* **Task item**:
Check each line of the entries below for the word "Choose", and copy the lines that have it.

= = = =

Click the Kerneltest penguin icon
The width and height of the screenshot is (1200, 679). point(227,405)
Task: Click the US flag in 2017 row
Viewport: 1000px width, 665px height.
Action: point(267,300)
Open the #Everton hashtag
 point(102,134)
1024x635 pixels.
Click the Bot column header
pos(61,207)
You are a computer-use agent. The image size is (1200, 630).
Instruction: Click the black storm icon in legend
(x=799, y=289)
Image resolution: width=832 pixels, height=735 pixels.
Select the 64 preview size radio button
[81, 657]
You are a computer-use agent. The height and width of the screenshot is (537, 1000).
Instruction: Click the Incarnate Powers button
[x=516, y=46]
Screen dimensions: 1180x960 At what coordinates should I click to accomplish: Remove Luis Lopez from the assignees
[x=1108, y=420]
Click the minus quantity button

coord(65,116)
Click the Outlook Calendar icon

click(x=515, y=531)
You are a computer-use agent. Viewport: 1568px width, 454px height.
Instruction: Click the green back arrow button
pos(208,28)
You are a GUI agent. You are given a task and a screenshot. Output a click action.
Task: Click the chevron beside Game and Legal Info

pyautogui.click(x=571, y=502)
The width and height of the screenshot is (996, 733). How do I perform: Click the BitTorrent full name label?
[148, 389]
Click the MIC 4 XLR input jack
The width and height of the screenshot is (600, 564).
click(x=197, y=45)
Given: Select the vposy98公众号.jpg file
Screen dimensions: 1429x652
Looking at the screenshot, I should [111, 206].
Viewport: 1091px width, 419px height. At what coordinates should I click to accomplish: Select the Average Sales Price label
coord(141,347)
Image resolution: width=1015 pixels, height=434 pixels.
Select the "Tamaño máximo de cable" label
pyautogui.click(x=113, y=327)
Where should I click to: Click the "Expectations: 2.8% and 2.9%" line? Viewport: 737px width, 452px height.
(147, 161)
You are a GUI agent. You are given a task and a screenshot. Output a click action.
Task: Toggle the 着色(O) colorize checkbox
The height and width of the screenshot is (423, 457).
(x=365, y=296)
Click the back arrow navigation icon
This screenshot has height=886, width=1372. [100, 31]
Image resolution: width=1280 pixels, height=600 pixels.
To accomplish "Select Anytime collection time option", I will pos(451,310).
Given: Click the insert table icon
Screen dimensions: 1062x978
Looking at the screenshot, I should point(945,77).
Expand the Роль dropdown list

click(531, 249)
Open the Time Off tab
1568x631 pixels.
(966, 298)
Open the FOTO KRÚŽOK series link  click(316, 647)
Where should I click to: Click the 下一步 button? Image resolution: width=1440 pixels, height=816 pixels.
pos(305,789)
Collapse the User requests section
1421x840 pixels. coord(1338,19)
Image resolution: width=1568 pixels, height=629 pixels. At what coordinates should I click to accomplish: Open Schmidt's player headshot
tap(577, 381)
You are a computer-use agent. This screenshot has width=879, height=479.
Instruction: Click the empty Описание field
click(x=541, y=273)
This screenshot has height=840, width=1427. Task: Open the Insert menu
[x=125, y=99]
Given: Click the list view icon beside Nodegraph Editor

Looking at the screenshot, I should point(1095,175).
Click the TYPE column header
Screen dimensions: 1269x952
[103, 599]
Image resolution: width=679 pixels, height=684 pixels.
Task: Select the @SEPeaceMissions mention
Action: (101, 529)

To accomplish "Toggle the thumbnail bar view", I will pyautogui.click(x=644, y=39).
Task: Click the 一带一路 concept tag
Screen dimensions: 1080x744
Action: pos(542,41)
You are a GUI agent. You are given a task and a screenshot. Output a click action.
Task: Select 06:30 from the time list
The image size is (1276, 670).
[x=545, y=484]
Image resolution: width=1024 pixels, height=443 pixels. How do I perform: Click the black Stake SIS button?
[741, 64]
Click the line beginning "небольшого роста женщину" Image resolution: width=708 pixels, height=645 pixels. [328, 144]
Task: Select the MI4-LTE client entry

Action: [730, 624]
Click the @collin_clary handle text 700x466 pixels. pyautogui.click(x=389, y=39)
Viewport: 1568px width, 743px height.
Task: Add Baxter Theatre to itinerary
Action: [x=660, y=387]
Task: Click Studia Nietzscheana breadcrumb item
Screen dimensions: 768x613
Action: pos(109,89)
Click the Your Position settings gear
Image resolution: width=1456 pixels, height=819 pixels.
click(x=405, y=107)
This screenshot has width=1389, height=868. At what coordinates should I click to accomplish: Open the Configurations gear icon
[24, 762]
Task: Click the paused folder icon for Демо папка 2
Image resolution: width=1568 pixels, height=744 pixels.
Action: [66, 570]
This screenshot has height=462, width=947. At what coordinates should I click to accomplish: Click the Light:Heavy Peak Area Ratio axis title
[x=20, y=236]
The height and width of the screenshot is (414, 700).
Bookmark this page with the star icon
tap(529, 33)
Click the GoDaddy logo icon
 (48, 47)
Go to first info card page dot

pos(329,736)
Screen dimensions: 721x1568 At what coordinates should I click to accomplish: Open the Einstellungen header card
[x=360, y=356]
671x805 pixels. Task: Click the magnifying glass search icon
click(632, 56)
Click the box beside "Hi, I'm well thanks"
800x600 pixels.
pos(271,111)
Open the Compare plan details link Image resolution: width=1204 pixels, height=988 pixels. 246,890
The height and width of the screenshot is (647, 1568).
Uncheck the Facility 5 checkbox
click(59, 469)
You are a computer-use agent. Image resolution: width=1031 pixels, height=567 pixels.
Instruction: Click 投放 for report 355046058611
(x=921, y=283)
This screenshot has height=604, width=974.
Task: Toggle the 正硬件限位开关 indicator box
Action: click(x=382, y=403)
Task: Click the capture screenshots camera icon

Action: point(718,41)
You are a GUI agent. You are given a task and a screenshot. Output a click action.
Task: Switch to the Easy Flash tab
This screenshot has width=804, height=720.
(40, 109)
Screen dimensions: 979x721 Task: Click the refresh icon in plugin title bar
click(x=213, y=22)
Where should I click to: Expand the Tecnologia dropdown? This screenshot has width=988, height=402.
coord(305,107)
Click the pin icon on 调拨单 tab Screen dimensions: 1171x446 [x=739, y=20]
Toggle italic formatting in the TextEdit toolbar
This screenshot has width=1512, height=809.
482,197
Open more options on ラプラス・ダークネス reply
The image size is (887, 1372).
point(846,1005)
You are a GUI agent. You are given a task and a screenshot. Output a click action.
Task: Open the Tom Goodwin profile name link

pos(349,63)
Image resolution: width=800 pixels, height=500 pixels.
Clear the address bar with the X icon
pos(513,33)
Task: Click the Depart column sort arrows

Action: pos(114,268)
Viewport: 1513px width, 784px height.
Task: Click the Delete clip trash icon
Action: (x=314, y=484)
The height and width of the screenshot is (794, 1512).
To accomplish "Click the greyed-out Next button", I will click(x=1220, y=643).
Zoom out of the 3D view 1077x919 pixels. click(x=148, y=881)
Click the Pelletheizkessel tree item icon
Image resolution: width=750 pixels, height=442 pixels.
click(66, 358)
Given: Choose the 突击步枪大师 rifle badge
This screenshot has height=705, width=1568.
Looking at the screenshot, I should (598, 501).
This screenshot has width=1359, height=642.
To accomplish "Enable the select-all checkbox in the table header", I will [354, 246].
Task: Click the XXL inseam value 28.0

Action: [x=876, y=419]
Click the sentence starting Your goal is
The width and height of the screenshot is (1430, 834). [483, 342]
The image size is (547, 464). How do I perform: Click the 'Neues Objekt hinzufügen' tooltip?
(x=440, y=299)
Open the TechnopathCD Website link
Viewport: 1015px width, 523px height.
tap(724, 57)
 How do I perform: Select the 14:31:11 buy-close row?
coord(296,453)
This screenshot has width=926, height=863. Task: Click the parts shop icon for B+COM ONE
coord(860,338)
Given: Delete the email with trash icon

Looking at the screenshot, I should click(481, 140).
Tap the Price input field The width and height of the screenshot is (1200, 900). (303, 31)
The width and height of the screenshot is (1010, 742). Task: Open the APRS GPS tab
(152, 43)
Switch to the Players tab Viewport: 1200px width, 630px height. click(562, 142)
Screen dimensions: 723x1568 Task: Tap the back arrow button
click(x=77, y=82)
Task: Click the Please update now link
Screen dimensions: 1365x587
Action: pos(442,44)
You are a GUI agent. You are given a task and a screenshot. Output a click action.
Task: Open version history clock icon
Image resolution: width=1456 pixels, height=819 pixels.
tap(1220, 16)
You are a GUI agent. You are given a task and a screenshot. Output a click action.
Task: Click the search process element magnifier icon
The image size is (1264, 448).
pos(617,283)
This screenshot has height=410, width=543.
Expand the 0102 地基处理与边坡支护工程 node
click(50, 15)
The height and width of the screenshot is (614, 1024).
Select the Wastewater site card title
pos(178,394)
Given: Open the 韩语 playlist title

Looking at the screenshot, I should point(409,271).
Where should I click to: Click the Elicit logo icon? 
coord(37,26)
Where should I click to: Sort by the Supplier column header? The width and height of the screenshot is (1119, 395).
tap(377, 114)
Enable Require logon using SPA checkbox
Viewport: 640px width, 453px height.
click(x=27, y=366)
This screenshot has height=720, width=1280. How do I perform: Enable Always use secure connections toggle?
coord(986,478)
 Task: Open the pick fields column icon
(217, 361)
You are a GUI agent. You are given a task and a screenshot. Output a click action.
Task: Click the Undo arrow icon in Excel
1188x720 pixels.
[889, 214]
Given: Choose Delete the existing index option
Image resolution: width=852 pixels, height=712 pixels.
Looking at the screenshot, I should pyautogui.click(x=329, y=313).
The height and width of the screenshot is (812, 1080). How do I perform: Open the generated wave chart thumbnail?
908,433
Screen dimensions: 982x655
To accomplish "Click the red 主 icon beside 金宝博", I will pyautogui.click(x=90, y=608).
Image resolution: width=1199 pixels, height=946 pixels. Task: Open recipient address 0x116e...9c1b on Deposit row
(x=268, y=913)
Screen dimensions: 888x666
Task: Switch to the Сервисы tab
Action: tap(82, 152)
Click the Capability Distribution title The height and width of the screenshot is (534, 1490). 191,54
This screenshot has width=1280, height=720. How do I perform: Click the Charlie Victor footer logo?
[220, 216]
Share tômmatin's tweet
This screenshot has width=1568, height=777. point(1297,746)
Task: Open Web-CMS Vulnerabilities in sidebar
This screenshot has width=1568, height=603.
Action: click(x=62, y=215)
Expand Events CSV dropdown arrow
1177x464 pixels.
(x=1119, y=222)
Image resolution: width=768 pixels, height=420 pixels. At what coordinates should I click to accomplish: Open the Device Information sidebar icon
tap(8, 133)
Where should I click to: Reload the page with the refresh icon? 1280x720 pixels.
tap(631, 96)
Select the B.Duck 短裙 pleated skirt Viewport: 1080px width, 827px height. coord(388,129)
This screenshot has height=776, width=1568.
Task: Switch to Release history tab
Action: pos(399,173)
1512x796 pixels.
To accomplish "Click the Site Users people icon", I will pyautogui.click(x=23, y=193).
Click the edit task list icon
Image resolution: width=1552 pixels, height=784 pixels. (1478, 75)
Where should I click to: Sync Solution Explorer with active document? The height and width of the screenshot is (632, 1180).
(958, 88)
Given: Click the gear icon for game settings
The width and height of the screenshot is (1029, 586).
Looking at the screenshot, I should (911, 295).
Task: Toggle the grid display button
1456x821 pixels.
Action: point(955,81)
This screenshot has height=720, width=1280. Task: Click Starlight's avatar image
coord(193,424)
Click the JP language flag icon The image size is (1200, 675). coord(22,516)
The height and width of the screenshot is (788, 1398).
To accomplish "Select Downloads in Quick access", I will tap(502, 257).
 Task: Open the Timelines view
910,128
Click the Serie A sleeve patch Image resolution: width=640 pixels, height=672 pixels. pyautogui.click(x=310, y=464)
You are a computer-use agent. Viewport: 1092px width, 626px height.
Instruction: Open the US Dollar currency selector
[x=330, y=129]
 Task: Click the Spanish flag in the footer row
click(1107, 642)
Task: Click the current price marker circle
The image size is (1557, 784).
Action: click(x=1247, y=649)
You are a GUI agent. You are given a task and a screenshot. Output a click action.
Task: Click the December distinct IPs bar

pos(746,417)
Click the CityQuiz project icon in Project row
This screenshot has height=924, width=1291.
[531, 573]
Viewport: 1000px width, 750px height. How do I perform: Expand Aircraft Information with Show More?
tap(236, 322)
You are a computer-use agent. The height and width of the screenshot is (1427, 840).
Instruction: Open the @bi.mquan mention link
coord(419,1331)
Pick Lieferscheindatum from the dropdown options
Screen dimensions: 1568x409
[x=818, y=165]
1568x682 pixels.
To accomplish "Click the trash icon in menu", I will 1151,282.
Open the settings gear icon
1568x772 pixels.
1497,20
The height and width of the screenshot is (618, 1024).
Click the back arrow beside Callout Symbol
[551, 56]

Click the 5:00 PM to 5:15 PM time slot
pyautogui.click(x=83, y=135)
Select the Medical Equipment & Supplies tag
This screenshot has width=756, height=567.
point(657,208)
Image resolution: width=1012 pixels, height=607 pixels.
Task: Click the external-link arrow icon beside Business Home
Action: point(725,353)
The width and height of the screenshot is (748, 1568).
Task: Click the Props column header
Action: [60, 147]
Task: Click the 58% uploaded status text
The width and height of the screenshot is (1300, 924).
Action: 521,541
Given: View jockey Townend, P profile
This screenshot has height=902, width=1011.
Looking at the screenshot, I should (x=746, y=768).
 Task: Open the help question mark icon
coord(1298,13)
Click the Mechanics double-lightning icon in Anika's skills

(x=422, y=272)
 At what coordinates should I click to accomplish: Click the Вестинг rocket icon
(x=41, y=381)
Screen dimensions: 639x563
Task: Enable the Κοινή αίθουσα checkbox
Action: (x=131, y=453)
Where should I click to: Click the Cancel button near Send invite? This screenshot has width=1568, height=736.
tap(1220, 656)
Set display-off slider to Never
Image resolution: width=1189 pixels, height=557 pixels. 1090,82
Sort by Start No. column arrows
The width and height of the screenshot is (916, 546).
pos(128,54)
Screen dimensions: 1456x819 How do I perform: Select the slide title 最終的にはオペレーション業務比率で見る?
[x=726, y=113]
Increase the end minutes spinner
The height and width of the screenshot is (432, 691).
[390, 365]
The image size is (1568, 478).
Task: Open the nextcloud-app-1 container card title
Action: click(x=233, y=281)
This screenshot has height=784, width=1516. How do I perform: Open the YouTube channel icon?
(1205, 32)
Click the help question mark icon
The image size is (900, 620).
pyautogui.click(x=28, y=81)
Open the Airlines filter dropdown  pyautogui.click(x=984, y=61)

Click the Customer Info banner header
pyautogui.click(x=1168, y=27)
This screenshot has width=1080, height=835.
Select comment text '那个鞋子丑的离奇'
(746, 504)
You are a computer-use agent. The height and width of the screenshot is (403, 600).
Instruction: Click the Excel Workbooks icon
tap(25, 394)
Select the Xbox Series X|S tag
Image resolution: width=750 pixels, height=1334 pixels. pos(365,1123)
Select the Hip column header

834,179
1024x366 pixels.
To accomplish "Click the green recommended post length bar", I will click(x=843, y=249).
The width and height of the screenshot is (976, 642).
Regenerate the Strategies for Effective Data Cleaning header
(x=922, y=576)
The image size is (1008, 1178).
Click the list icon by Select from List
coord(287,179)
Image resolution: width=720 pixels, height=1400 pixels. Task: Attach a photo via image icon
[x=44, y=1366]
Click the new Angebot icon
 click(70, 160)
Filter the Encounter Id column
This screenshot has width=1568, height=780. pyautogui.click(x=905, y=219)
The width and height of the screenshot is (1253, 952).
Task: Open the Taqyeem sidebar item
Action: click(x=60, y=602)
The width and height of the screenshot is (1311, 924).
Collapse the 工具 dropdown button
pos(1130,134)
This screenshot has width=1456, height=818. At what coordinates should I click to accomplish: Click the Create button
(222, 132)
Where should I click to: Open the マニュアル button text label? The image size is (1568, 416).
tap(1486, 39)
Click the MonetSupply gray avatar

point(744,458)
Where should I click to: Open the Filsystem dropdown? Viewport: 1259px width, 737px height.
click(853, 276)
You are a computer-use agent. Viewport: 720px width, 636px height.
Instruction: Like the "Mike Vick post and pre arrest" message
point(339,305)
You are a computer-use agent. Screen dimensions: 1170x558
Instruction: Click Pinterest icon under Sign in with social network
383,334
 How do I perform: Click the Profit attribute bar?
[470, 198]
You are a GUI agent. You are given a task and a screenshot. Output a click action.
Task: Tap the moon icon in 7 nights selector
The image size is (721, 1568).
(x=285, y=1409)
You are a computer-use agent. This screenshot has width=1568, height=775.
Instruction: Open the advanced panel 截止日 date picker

= = = =

* **Response below**:
Given: Choose the 突击步枪大师 rifle badge
Given: Choose Delete the existing index option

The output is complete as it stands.